The testing that takes place for each product is highly specific to the product based on the intended usage of that product by students, faculty, staff or site visitors.  Testing is a manual process with a person at a computer attempting to perform the required actions and then evaluating the performance of the product.  Each test must be done multiple times in order to account for all possible ranges of disabilities.  We are testing with screen readers (VoiceOver on a Mac, JAWS and NVDA on Windows). We test by navigating with keyboard-only or navigating with VoiceControl, and by activating system accessibility features such as the prefers reduced motion setting and by turning on dark mode.  We also employ various browser tools and plugins such as Zoom and Dark Reader.  

Videos must be tested manually as well.  We try to make sure that all users can identify what video they are going to be playing. We check that they can play and pause a video using whatever assistive technology they require. We check for accurate captions, the need for audio descriptions, color contrast issues, visuals that might effect those with vestibular disorders, and language that could be a barrier as well.

Even with our very extensive testing program, it is impossible to test for every single scenario.  We are able to accurately identify issues that will effect the following disability communities.  Many issues effect multiple communities at the same time.

a horizontal bar chart showing the number of issues that will effect each disability community, fully described below

The number of issues by disability impacted: Blind (124 issues), Deafblind (104), Colorblind (10), Low Vision (112), Hard of Hearing (3), Mobility (70), and Epilepsy/Vestibular Disorder/Motion Senstivity (8).

Digital or "Web" Content Inventory

All content delivered via a website also must be compliant.  Our websites themselves are regularly tested with an excellent web quality tool that alerts us to issues.  We review issues regularly and actively fix any core code/template issues.  However, when you have multiple web content editors who are empowered to maintain their own content, they can easily forget best practice or accessibility requirements.  The quality assurance tool also sends our editors regular reports and helps them find these issues so that they can be fixed quickly and easily.

the dubbot dashboard for the president's office website showing the accessibility rating of 99%

The biggest area of concern for digital content is content provided VIA the website, not content on the website.  The types of content that generally fail accessibility checks are documents such as Word or PDF files, Video or Audio embedded on a site or linked to externally, and forms.

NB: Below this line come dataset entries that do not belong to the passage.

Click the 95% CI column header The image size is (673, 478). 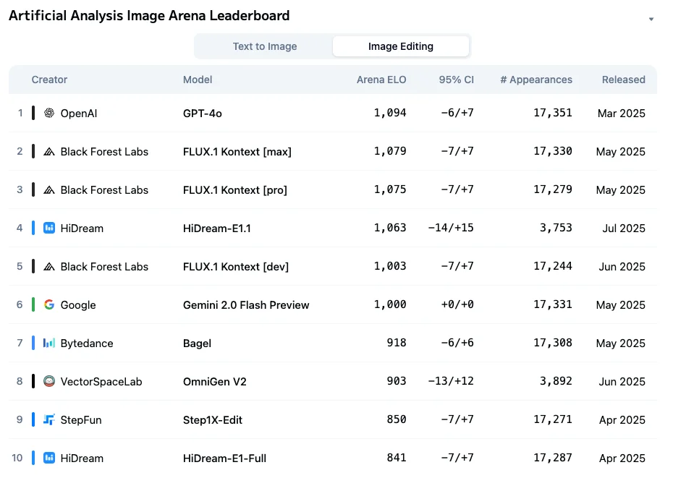pyautogui.click(x=456, y=80)
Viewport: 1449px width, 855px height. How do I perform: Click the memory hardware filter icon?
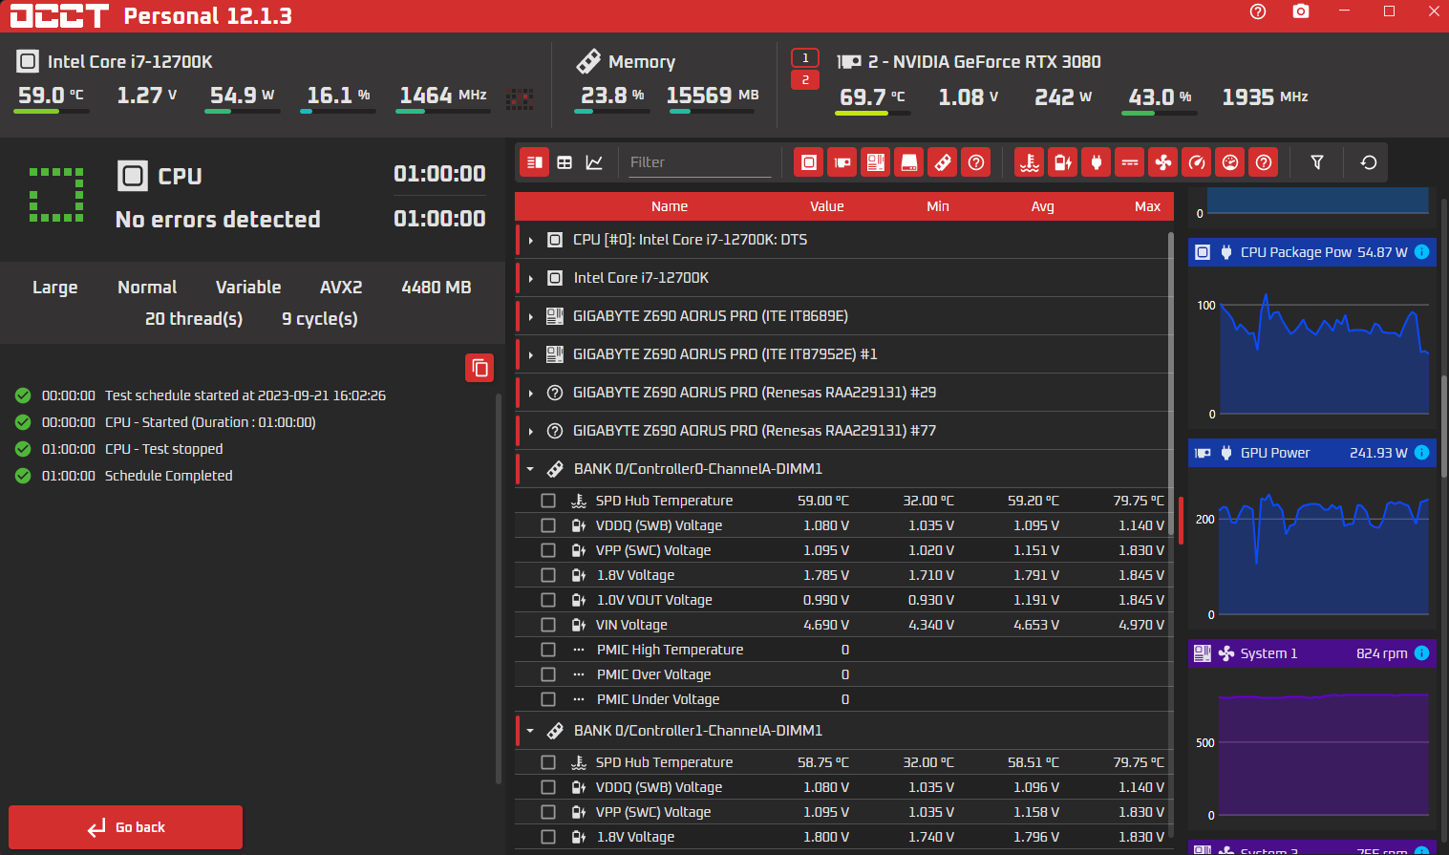pos(943,162)
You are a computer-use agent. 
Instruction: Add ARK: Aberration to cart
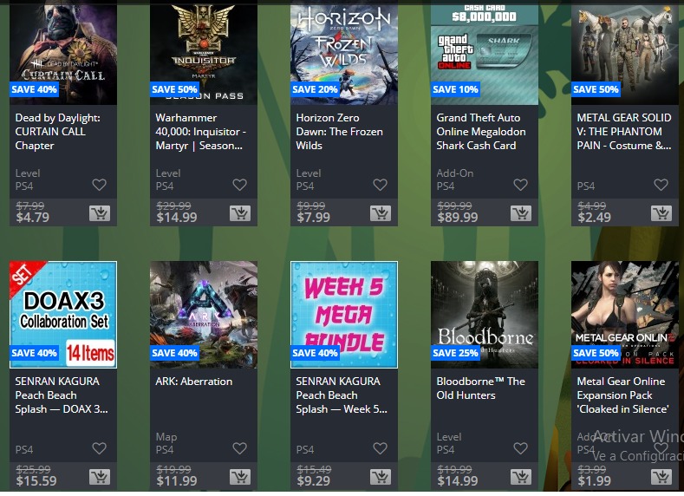pyautogui.click(x=240, y=477)
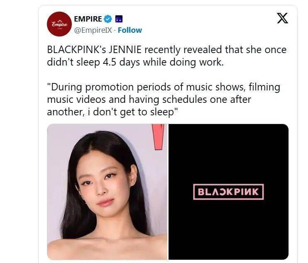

The DX Team has been working with departments to catalog all documents and audio/video content.  We have only catalogued content from 6 departments at this point, as well as some external or third-party content.  Out of those 6 departments, 150 documents or videos have been identified as inaccessible to some degree.  

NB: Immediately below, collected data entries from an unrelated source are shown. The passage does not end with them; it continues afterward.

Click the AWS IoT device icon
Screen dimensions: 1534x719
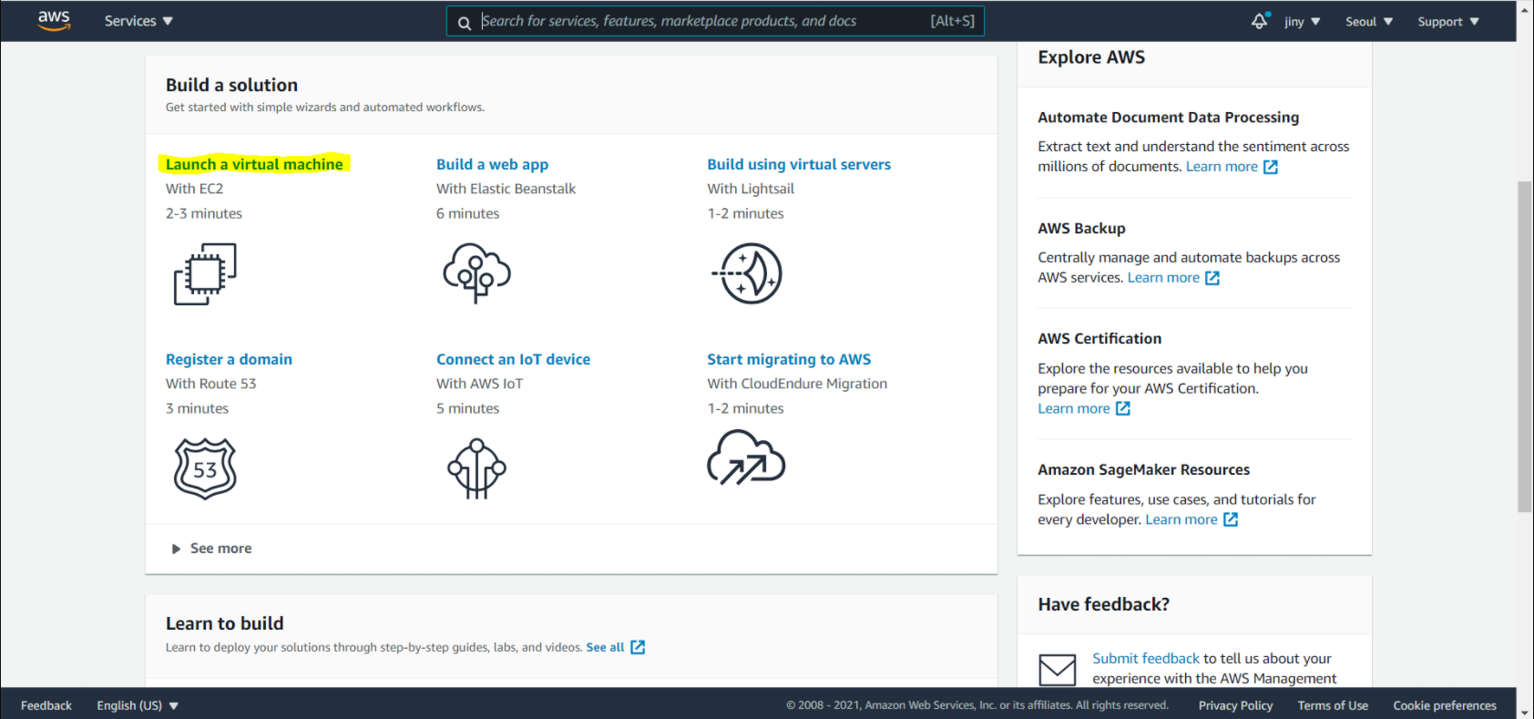476,468
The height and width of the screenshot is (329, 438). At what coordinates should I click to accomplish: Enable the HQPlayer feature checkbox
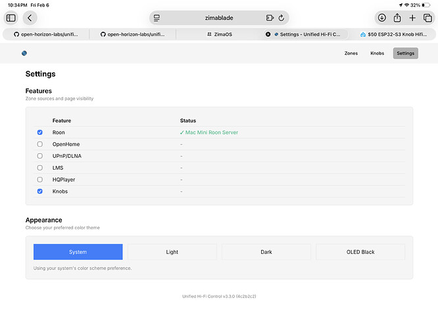[x=40, y=180]
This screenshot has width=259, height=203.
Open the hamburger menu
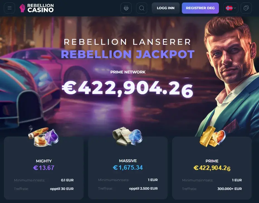click(x=9, y=8)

All documents and videos are being tagged with a priority level based on the relative importance and visibility of that content.  If a piece of content has a large audience, is required for staff to accomplish some task, and or is very visible, such as an important marketing video, these might be considered a critical priority, while a 5 year old report might be considered a low priority.

a pie chart in shades of blue showing the percentage of digital content for each priority level, fully described below

Of the 150 documents and videos identified so far, 88% are critical, 1% are high, 1% are medium, and 10% are low.

The breakdown of content is 64% documents, 36% video/audio, and less than 1% forms.

The most critical sets of documents are the Board of Trustees policies, currently in PDF format. PDF format is inherently inaccessible.  Board policies, 114 of them, are actively being converted to HTML-based content.  Another critical batch comes from the General Counsel and they tend to be legal guidance documents.  At this point all of the legal advice documents have been converted to HTML-based web content as well as the Immigration Handbook.